What you need to do: The lines from the one containing "Viewport: 455px width, 317px height." to the end of the entries, both included, are what you need to transcribe exactly, without pictures and without anything else.

Data excerpts:
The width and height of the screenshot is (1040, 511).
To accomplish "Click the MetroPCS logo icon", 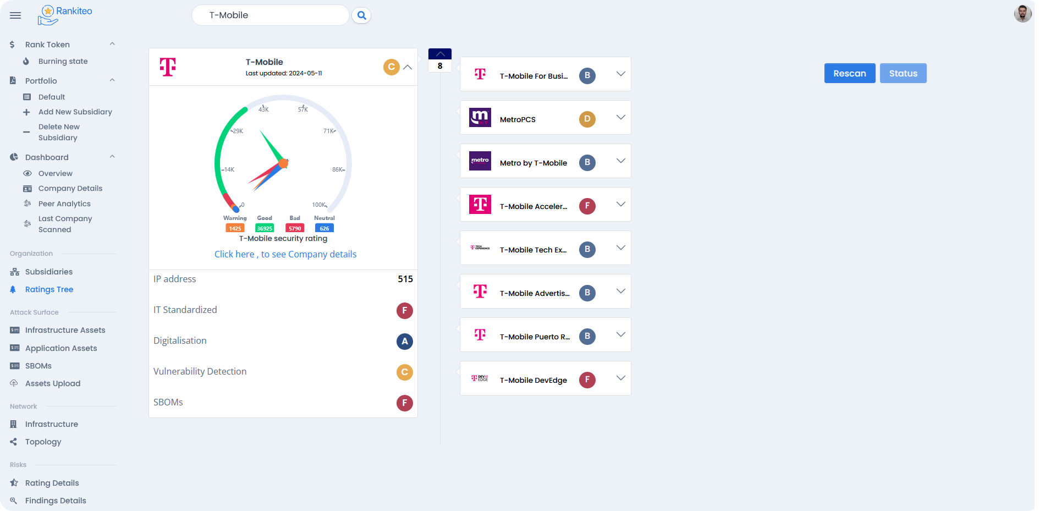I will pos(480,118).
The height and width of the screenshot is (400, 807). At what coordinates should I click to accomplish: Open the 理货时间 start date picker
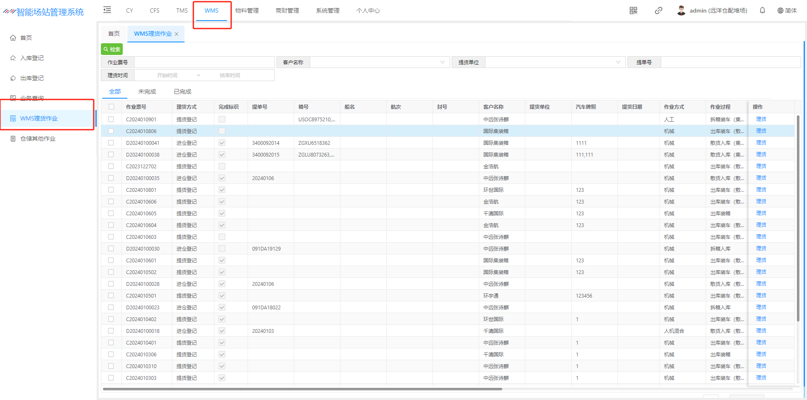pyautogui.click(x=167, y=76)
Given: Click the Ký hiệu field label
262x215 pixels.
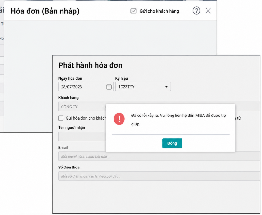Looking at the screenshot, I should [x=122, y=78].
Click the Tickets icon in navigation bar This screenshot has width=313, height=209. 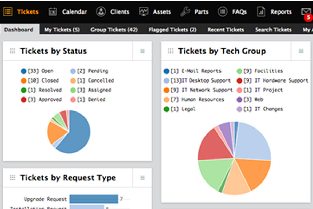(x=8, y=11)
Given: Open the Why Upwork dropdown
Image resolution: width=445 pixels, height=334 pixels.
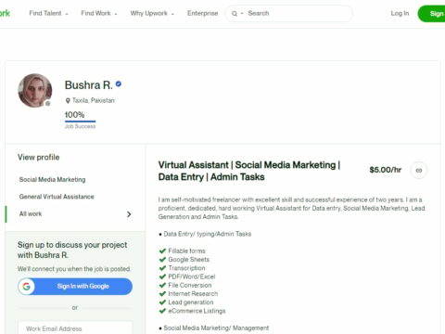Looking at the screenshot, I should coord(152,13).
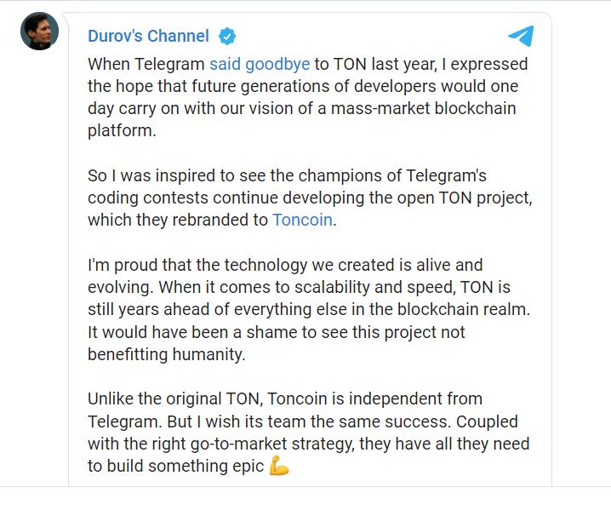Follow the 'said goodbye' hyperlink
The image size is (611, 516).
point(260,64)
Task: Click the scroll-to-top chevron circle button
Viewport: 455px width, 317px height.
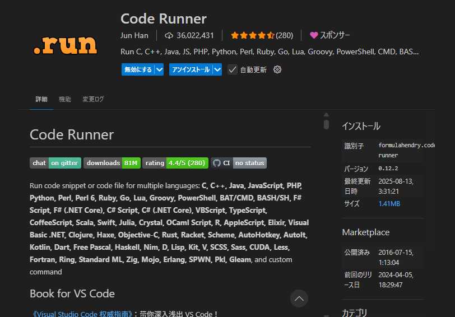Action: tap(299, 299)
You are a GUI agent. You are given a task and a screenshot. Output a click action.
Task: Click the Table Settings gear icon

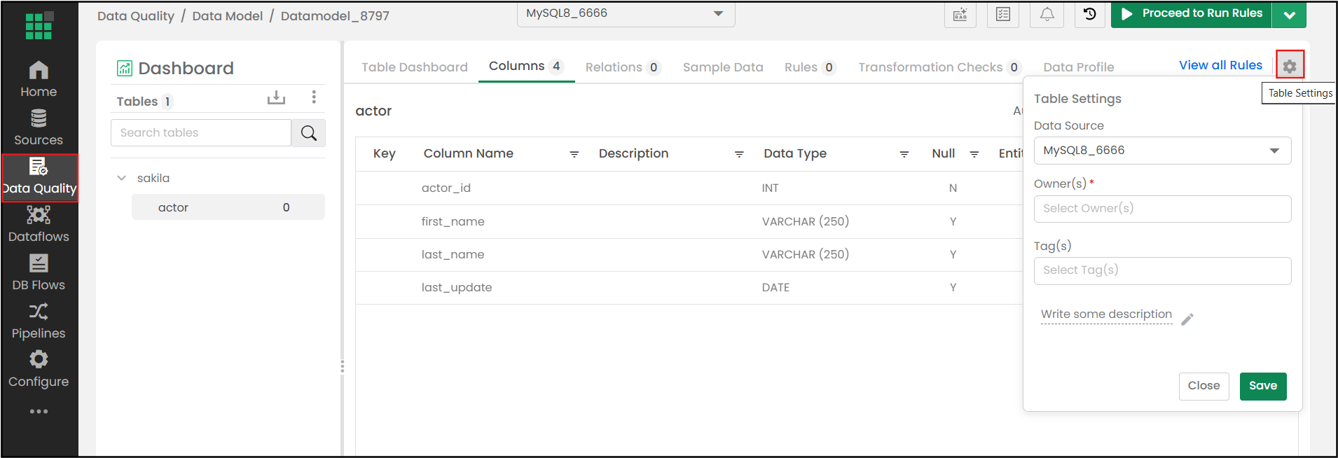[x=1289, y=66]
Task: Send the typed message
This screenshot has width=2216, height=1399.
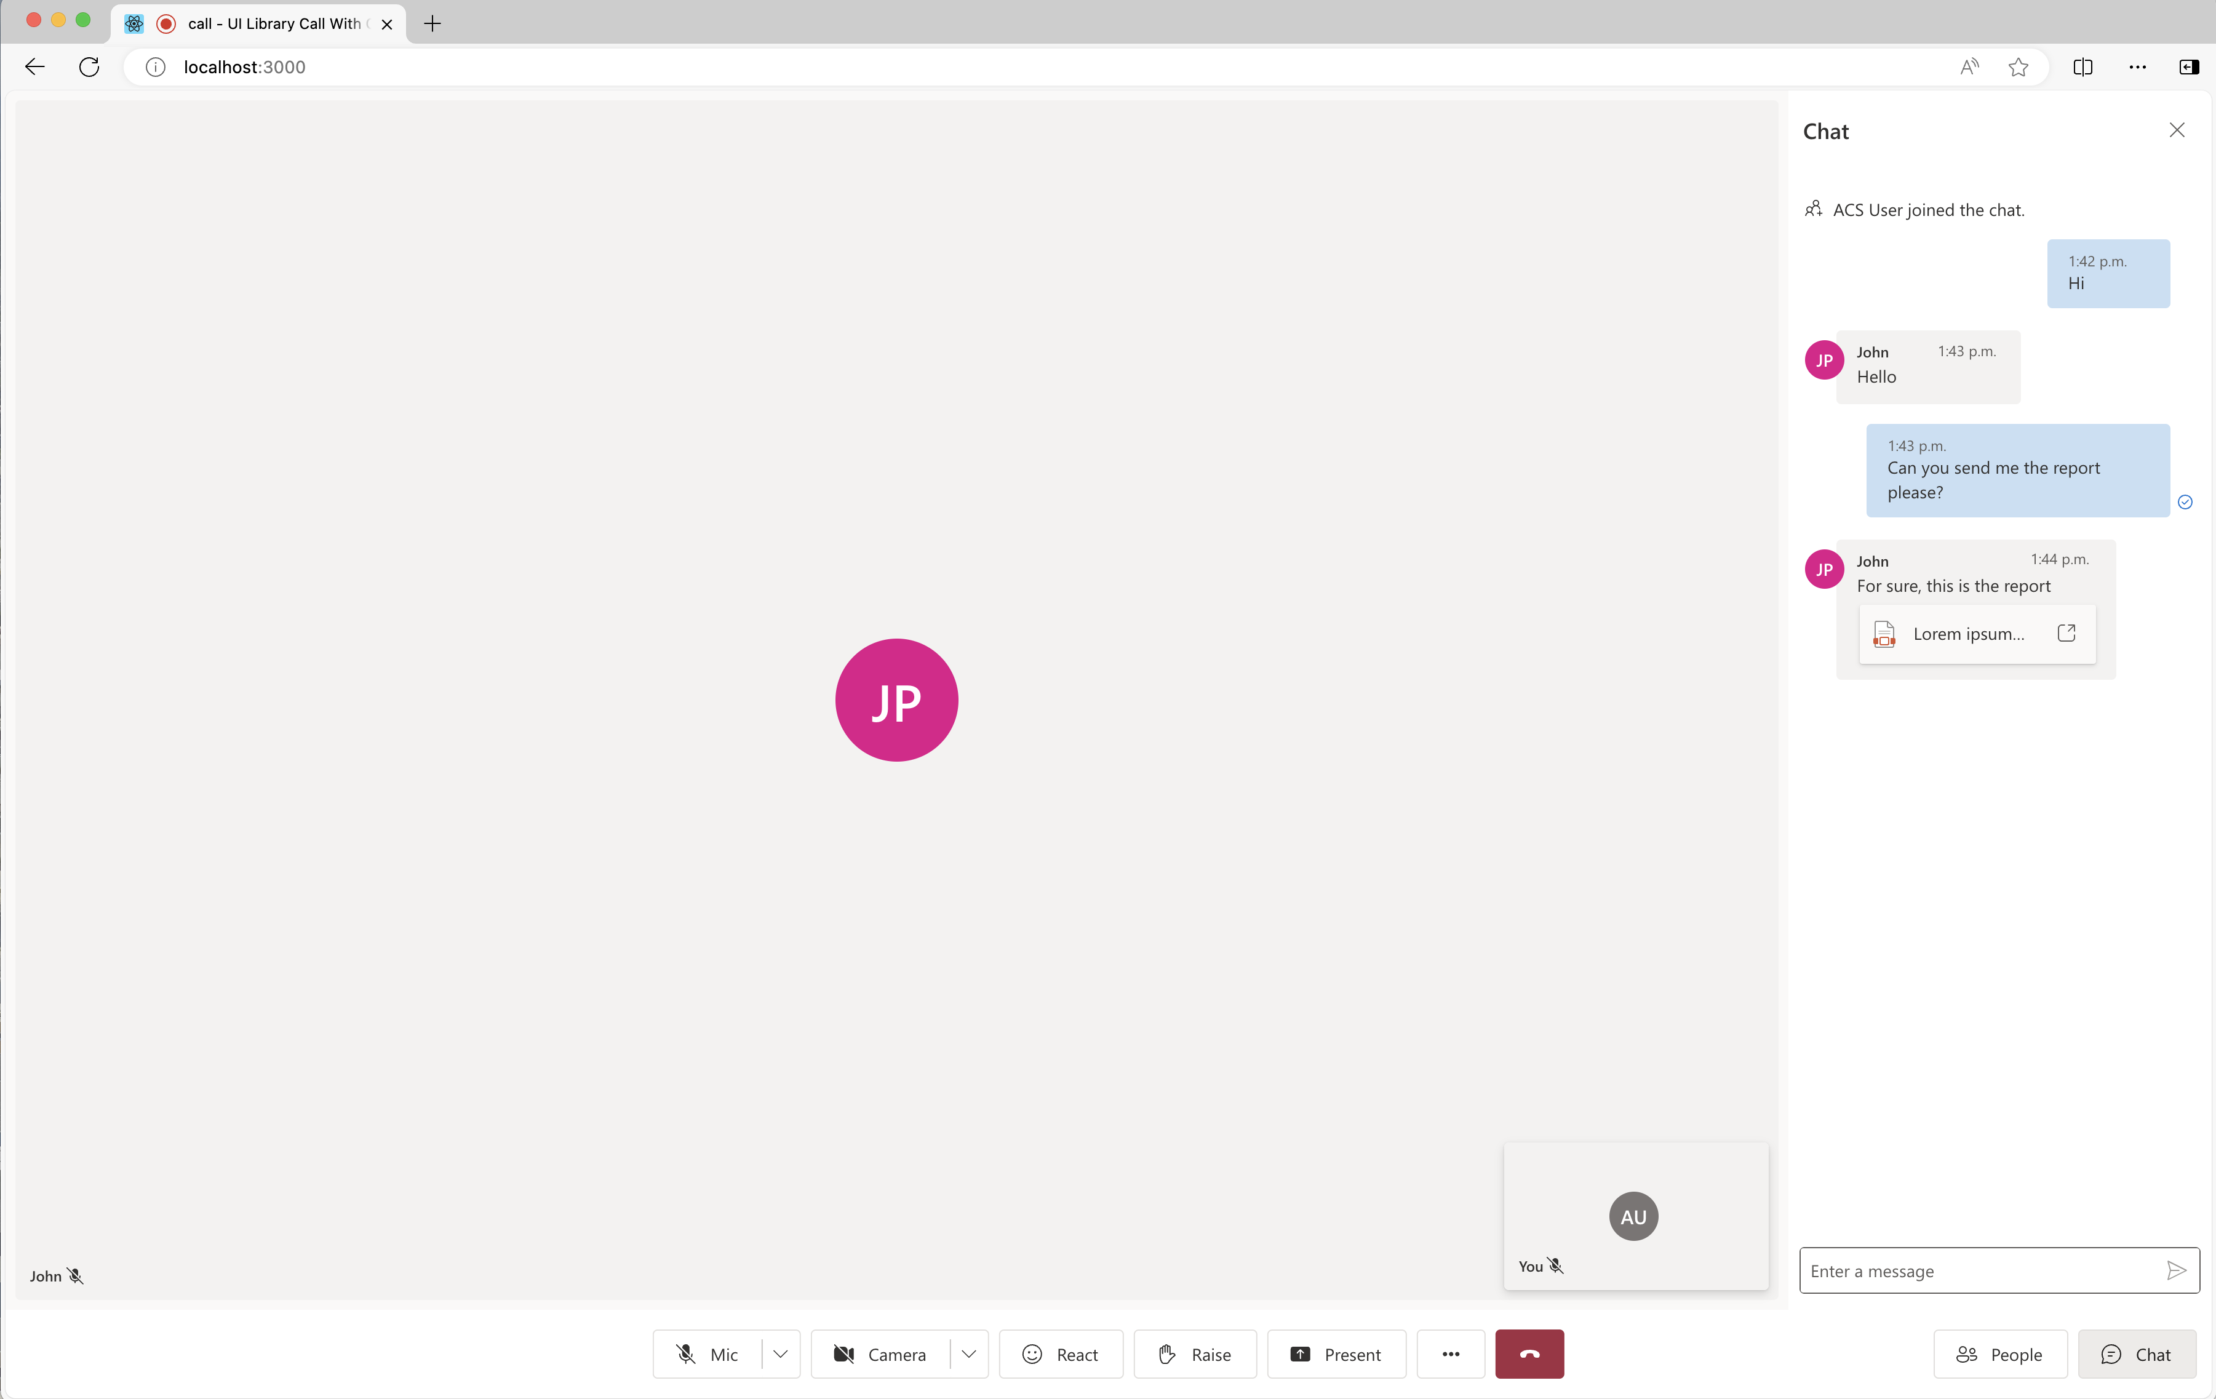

Task output:
Viewport: 455px width, 317px height.
Action: tap(299, 299)
You are a GUI agent. You are given a task and a screenshot. Output a click action.
Task: Click the Table Settings gear icon

[x=1289, y=66]
Task: Send the typed message
This screenshot has width=2216, height=1399.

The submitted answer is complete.